Granted this is overkill, as I doubt any normal male would need this amount introduced exogenously, but this is what he was doing. He was taking this amount during the times he was riding the Tour. The medical dispensation was never recorded by the UCI that I know of for whatever reason, but given the cozy relationship he had with the UCI it is not a stretch to say he probably made them verbally aware of the situation but wanted to keep it quiet so as not to take away from his mythological persona as the strongest rider in the peloton, which at the time both he and the UCI profited greatly from. So not a stretch to see why he would find an ally to keep this quiet within cycling's governing body.
This, in combination with HgH, cortico-steroids and blood manipulation was what made his doping regimen different than the other riders. This is aside the assurance that he nor any of his teammates would test positive for anything after the 1999 incident, which was another advantage riders from other teams didn't have. So they were able to behave as if the rules did not apply to anyone of the US Postal riders.

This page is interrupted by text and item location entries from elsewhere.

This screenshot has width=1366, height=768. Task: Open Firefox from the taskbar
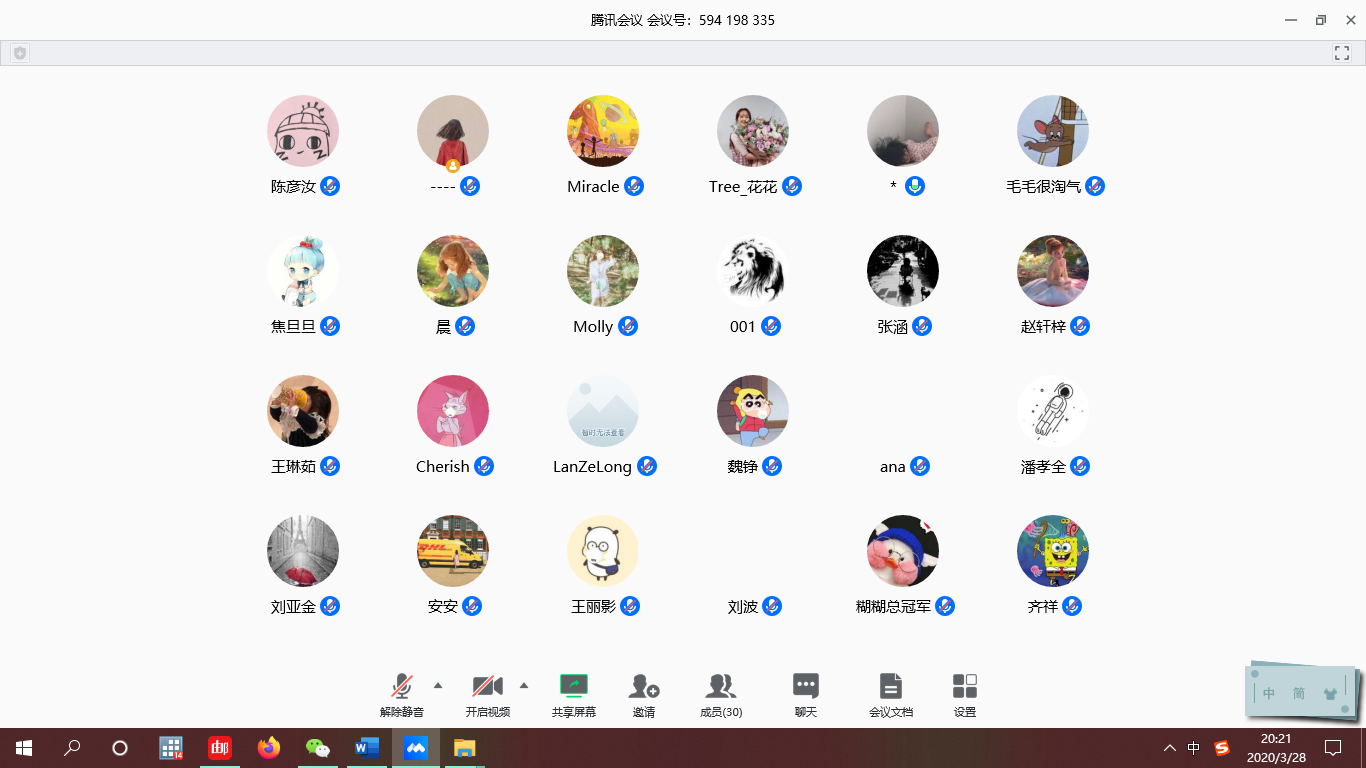coord(268,748)
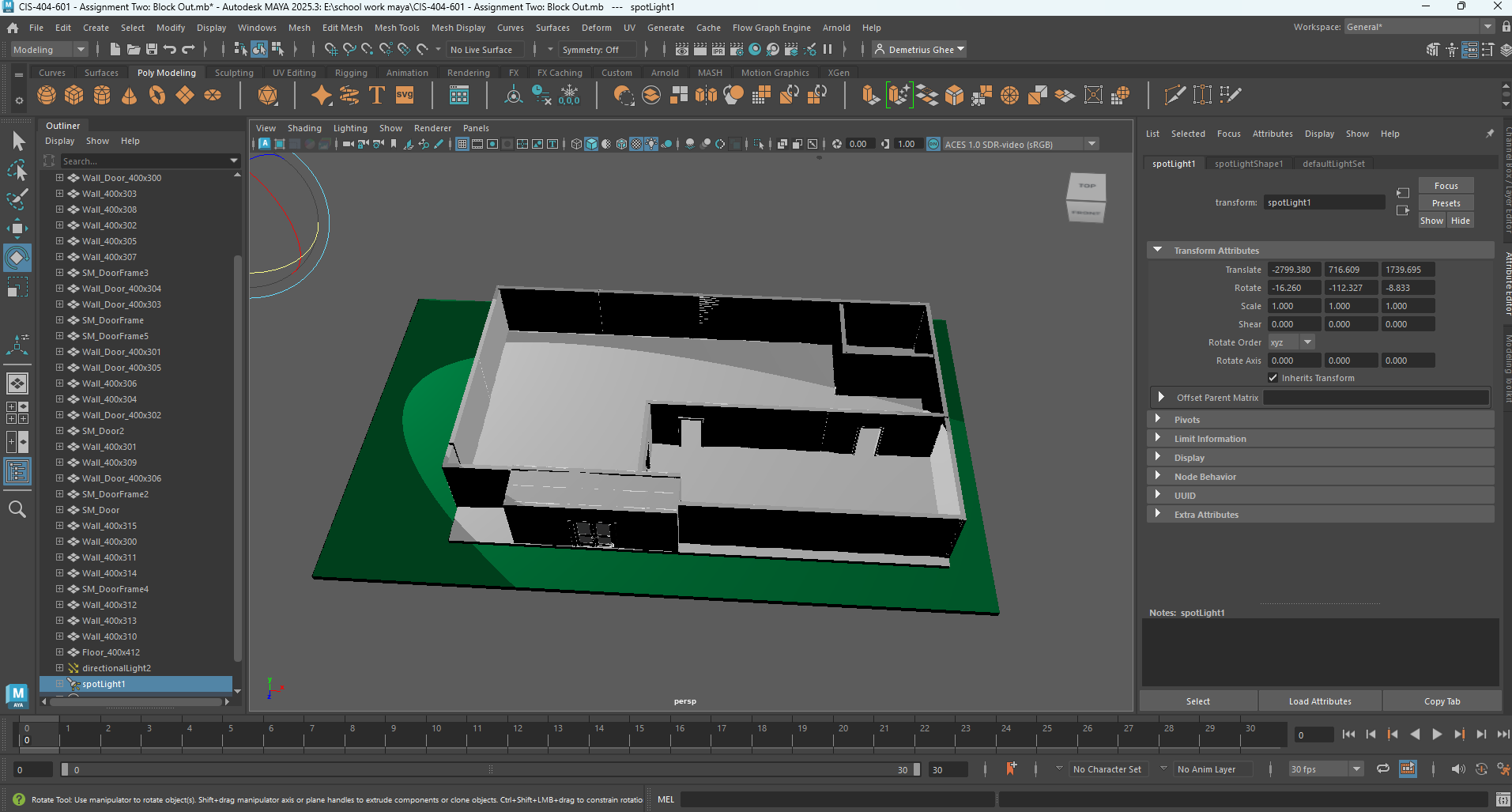Select the Lasso selection tool
Viewport: 1512px width, 812px height.
pos(17,171)
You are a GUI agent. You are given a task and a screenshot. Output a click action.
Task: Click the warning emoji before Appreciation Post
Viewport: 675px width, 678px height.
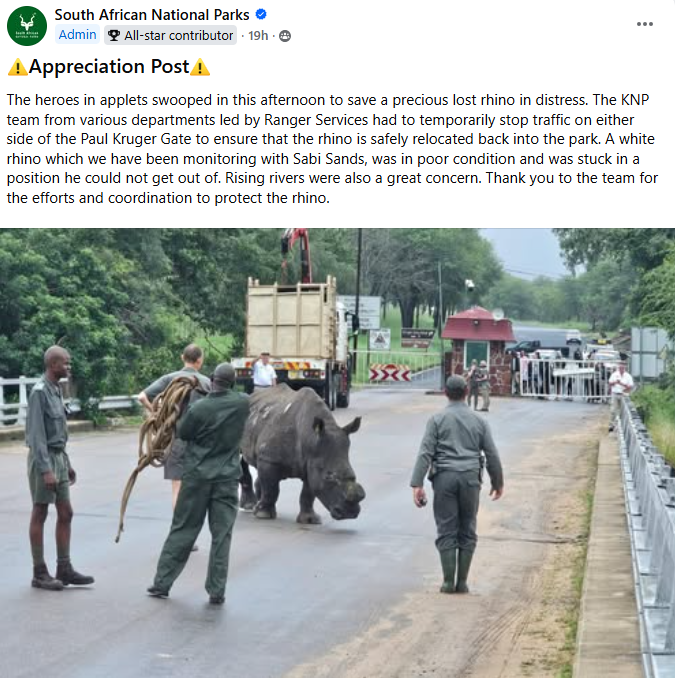[17, 68]
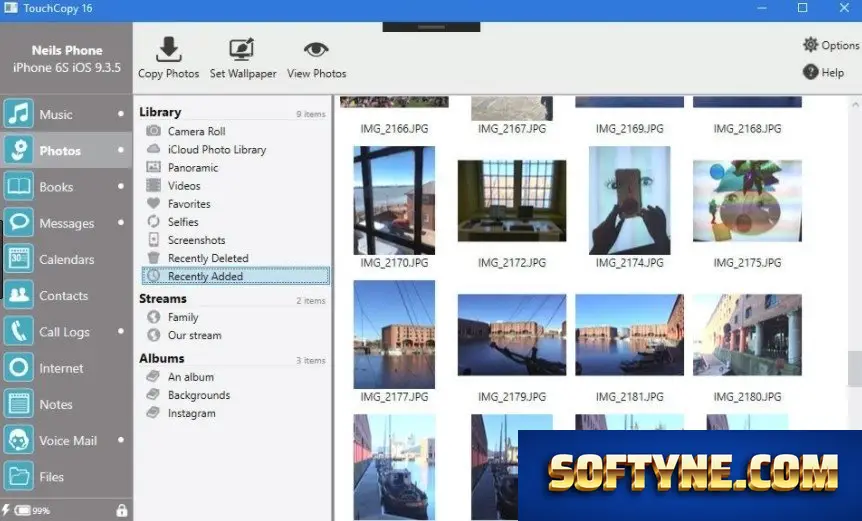Select the IMG_2170.JPG thumbnail

point(394,200)
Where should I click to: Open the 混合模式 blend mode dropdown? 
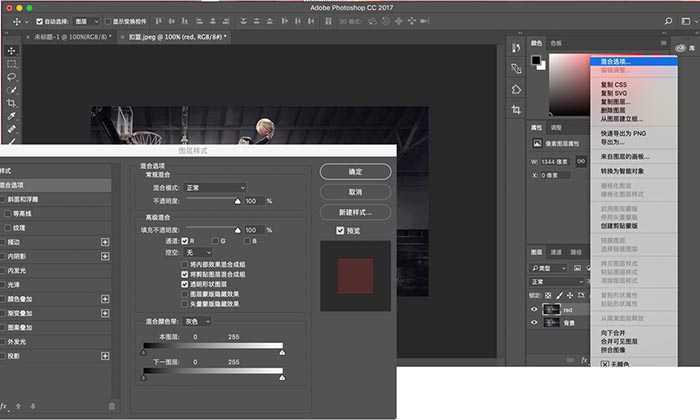click(x=215, y=187)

This is what makes the theory of the doping "super responder" harder to believe. Or at the very least that he was one of these cases, which I believe he was not.
The day Jan Ullrich took one and a half minutes out of Armstrong in the 2003 Tour, Lance was visibly suffering not from heatstroke but from a bad transfusion. Either the blood was not stored correctly or it belonged to someone else. But the situation was righted by the doctors that evening and all was well after that. It only seems right that one of the few bad days Armstrong had in the Tour wasn't due to loss of form but from a glitch in the doping regimen.
Having a high hematocrit that never decreased due to blood transfusions/EPO injections only tell part of the story. Many people feel in this regard he wasn't doing anything the other top contenders weren't also engaged in. So what made it possible for him to fly away from climbers whom he outweighed sometimes by over 20 pounds? Climbers he never in any other race in his career could keep up with much less leave in the dust?
It would seem a foregone conclusion that the Federal investigation will reveal systematic doping on the US Postal squad. But that is not enough. How did he do it? What made his regimen so much more effective? His transformation wasn't merely a consolidation of previously exhibited strengths-he morphed into a totally different rider.
Many people have underestimated the use of testosterone in cycling. In combination with the right amount HgH it makes for an incredible combination. If it's true that Armstrong was jacked up on such a great amount of testosterone, along with everything else, this would appear to be the missing ingredient, the one product he was able to use with impunity that others could not touch for fear of testing positive. At least not in the prodigious amounts he was allowed to ingest.